Bob Carpenter recently made the following comment on one of my posts: I'm very excited to hear that linguists are beginning to take statistics seriously (again). I'd heard the same thing from Chris Manning a year or so ago, but then other linguists I queried were more skeptical about the role of statistics.
This brought to mind a post by Harvard economist Greg Mankiw called Why Aspiring Economists Need Math. Some of his comments are relevant to linguists (not all, though). I Googled around to see if anyone had already blogged something like this, but couldn't find much (I'd be happy to hear I missed something). Being a bold blogger with little fear of humiliation (often a poor combination, btw) I decided to take a stab at it (UPDATE: I finally discovered a post from summer 2009 by Liberman at LL on basically this same topic here).

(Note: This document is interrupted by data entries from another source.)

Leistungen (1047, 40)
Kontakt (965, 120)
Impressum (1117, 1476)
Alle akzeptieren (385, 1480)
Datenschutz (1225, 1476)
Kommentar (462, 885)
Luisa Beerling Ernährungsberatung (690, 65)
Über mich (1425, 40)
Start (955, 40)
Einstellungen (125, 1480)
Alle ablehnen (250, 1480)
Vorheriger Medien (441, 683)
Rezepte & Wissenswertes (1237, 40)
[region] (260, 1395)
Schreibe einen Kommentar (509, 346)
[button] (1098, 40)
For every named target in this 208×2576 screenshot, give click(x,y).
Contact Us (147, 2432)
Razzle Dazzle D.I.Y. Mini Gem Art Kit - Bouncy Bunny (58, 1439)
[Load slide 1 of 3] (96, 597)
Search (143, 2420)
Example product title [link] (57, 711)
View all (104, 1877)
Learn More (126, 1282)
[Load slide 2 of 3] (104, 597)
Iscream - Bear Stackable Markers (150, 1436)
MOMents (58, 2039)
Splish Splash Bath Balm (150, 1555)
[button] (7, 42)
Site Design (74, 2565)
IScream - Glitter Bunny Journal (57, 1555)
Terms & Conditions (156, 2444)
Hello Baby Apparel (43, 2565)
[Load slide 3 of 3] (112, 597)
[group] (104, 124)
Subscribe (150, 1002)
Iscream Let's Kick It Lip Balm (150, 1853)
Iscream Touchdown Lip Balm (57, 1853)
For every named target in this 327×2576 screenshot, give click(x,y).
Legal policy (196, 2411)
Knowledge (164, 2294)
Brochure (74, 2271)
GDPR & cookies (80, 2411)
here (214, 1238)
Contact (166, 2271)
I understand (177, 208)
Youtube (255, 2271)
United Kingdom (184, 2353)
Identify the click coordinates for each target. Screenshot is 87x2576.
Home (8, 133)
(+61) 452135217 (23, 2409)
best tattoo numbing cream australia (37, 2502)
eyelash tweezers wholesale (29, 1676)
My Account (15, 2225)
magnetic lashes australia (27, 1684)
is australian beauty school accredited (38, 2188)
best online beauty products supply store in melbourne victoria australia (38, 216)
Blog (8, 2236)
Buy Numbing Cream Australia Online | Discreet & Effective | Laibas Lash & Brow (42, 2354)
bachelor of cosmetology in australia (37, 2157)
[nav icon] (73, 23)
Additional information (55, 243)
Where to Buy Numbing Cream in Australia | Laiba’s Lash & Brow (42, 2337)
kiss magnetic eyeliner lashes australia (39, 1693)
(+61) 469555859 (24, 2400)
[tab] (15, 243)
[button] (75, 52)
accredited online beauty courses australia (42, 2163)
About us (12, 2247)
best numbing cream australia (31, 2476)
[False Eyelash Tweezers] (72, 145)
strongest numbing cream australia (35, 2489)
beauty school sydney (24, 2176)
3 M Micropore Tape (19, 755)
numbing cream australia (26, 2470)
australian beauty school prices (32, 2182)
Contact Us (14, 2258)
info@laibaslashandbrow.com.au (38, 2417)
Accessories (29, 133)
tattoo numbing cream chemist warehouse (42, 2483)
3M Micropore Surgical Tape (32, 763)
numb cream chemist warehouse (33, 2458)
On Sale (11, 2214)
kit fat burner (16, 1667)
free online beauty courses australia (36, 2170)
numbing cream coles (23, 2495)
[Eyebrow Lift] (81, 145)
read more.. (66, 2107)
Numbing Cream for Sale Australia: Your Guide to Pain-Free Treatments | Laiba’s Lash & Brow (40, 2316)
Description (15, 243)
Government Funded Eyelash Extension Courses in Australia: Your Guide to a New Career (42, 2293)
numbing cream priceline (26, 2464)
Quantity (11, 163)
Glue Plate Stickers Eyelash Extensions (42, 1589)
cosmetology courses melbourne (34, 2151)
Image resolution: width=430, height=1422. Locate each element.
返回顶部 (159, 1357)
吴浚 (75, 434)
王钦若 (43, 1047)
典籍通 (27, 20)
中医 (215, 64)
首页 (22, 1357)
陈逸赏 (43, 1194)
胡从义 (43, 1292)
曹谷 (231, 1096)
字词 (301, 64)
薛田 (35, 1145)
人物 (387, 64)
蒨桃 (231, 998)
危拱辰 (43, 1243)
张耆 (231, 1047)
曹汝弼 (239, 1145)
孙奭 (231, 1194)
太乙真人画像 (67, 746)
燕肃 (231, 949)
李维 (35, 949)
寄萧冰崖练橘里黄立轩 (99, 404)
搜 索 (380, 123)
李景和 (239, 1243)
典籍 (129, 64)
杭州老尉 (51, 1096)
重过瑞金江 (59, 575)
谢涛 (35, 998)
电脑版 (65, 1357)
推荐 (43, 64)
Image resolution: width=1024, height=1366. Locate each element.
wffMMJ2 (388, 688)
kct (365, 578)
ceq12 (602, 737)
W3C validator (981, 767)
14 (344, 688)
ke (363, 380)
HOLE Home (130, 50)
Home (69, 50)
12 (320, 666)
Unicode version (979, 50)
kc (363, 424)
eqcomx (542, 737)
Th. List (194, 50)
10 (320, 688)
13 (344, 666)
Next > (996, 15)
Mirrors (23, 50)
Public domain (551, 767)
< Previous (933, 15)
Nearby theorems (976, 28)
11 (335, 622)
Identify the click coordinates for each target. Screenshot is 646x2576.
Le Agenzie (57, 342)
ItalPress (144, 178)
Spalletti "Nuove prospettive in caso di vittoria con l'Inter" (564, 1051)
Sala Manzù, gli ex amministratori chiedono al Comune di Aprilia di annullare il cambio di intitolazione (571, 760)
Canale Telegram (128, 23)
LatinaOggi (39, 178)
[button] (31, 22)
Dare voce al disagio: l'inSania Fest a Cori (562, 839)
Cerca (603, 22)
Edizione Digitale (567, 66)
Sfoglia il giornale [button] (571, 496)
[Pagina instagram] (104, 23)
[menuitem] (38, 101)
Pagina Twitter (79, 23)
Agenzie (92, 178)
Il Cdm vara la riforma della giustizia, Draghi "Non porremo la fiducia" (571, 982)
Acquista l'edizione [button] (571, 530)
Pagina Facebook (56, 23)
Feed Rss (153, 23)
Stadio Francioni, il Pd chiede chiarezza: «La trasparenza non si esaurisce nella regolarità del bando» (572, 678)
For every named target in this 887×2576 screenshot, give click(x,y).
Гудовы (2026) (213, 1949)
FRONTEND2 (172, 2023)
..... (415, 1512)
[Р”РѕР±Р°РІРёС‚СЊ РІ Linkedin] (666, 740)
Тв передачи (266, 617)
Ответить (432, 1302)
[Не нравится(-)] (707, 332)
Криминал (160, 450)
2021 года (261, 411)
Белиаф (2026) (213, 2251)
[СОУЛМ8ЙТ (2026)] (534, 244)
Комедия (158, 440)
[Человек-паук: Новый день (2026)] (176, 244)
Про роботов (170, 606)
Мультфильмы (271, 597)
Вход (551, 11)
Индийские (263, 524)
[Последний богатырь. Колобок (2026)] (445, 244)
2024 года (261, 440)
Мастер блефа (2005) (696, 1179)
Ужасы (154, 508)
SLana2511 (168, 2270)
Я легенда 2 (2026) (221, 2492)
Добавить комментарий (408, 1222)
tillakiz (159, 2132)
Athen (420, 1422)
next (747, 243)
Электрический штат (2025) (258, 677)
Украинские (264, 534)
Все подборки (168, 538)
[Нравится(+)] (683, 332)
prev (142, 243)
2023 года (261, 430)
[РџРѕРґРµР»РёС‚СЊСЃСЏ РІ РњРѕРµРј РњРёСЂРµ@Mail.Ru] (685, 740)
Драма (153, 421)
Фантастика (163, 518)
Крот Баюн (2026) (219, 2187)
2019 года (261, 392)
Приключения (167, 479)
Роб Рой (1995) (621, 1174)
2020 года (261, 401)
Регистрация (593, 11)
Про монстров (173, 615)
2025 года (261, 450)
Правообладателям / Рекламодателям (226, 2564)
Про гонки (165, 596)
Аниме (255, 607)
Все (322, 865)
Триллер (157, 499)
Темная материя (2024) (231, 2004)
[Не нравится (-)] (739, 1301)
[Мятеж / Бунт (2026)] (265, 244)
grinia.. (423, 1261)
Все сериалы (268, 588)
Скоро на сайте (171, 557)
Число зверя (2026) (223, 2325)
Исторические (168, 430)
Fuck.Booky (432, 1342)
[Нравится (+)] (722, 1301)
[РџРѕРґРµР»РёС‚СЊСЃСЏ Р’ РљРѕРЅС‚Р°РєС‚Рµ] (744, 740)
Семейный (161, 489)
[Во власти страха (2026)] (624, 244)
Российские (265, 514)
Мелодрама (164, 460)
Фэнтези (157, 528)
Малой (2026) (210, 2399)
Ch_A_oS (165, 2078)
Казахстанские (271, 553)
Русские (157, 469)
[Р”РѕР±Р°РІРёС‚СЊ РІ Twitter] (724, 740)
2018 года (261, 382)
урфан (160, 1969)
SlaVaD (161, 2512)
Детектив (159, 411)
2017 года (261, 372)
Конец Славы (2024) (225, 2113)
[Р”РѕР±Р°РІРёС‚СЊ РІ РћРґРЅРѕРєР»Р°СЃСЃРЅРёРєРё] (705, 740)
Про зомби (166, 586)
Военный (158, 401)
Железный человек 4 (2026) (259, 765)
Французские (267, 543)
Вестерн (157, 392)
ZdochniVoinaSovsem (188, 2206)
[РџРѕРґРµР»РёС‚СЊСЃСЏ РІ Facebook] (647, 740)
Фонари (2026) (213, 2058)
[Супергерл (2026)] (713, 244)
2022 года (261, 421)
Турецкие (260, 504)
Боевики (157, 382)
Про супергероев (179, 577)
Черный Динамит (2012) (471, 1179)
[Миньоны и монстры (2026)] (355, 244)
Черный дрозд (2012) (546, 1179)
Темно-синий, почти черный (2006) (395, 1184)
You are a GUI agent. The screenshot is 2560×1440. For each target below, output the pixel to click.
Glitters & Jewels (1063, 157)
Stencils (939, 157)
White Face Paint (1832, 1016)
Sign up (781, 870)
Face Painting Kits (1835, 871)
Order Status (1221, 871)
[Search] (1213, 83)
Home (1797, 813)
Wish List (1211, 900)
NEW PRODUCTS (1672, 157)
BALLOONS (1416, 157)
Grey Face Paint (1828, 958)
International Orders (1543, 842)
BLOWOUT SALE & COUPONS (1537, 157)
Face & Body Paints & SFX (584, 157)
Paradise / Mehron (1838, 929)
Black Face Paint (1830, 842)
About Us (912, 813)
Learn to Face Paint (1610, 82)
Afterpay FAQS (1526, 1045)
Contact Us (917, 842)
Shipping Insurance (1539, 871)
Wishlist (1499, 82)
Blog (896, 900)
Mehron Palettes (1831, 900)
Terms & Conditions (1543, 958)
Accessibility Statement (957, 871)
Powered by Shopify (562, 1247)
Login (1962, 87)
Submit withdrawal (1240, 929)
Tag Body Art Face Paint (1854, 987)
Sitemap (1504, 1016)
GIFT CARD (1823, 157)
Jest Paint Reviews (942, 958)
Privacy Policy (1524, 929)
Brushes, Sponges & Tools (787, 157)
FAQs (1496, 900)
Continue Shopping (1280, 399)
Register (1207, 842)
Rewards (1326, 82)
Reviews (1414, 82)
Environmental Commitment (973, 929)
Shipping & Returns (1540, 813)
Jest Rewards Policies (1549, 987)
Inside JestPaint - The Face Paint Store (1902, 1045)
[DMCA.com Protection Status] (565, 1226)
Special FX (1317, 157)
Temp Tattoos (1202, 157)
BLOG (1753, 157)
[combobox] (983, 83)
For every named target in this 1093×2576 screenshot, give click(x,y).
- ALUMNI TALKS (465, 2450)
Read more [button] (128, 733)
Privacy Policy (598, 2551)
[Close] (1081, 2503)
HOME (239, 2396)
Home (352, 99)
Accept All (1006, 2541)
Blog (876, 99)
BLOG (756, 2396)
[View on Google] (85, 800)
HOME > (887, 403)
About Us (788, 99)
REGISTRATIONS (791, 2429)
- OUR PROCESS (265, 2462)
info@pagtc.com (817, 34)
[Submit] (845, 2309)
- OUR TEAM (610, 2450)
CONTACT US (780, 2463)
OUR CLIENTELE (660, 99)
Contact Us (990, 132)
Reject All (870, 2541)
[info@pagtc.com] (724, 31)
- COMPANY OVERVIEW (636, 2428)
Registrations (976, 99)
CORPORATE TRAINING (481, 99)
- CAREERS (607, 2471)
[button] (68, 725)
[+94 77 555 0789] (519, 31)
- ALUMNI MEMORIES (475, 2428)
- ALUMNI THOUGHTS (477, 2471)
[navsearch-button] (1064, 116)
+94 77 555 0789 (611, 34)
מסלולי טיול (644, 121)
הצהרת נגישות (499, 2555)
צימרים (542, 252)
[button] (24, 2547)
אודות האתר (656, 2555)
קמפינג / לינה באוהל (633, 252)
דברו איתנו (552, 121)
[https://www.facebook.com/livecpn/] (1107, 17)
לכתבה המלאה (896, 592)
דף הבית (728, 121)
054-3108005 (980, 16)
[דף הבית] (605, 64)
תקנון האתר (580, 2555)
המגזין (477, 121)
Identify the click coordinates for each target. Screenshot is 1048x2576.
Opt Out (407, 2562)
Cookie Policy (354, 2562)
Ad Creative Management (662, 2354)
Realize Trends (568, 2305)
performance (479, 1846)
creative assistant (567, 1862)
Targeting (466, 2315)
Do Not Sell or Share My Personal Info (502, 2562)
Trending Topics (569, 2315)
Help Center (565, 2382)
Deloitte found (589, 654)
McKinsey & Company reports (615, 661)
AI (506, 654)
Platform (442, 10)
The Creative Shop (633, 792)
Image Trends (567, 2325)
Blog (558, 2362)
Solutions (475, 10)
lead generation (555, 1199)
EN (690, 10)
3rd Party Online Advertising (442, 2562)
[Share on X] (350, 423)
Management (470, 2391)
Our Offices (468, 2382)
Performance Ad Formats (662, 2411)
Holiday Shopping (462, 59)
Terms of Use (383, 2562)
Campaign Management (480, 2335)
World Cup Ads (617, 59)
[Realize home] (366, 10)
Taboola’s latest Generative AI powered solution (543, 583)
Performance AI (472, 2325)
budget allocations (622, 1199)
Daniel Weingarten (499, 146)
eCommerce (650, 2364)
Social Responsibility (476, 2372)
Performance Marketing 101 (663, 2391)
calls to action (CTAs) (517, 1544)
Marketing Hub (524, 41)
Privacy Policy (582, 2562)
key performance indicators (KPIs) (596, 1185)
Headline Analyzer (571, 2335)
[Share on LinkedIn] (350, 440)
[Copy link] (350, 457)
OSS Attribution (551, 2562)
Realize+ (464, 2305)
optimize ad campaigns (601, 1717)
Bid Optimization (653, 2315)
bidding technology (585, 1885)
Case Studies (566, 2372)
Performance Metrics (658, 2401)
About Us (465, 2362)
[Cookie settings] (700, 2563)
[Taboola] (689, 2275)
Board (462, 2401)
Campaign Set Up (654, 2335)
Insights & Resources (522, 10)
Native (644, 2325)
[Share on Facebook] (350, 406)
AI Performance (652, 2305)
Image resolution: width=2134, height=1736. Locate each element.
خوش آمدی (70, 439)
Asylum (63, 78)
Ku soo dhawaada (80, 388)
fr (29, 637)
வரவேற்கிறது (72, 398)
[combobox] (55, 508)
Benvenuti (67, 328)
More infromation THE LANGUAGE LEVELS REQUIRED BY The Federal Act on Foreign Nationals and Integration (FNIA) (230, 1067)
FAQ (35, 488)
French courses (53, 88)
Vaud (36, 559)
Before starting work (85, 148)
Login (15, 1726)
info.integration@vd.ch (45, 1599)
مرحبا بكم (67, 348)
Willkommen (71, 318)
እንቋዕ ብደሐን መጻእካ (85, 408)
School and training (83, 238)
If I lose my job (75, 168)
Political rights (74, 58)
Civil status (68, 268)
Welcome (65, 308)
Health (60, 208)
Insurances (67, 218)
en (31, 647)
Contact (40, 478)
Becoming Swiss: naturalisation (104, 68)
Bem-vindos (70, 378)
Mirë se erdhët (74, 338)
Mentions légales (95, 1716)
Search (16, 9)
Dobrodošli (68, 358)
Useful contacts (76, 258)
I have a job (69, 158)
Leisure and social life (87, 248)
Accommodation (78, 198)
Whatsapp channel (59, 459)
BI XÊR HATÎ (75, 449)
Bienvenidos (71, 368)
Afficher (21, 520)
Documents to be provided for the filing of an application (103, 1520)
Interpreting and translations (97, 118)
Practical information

Linguists should study math* because...
- Math is a tool that helps you.
- It's not that hard.
- Math is good training for the mind.
- Math is the future.
- You will be left behind without it.
- You will be a better linguist.
Math is a tool that helps you.
Math helps you find patterns and make reliable predictions, among other things. If you are truly serious about studying linguistics, you should be greedy to get your hands on any and all tools you can find that help you study whatever sub-field you specialize in. I have provided a list of Resources for Linguists on the right panel of this blog and I continue to update it as I find more. Tools are good.
It's not that hard.
The math a linguist needs ain't rocket science. And no one is asking you to be brilliant, just competent. And you don't need to obsess over it, just a few courses. The biggest challenge is to develop a set of learning materials that are geared towards non-majors. Math and stats book are generally poorly written for the lay audience and that turns off aspiring linguists and such. As I said in my response to Carpenter: There is a natural hurdle left to encouraging linguistics students to study stats: they don't like it, that's why they're linguists. I recall a professor promoting linguistics to a large general ed undergrad course by saying it was one of the few analytical, empirical fields that did not require math. That resonated with a lot of 19 year olds. A little hand holding at the undergrad level would go a long way. A simple "stats for linguists" handbook would be perfect. I know there are some new R books focused on language data, but I don't know if they do enough hand holding.
Math is good training for the mind.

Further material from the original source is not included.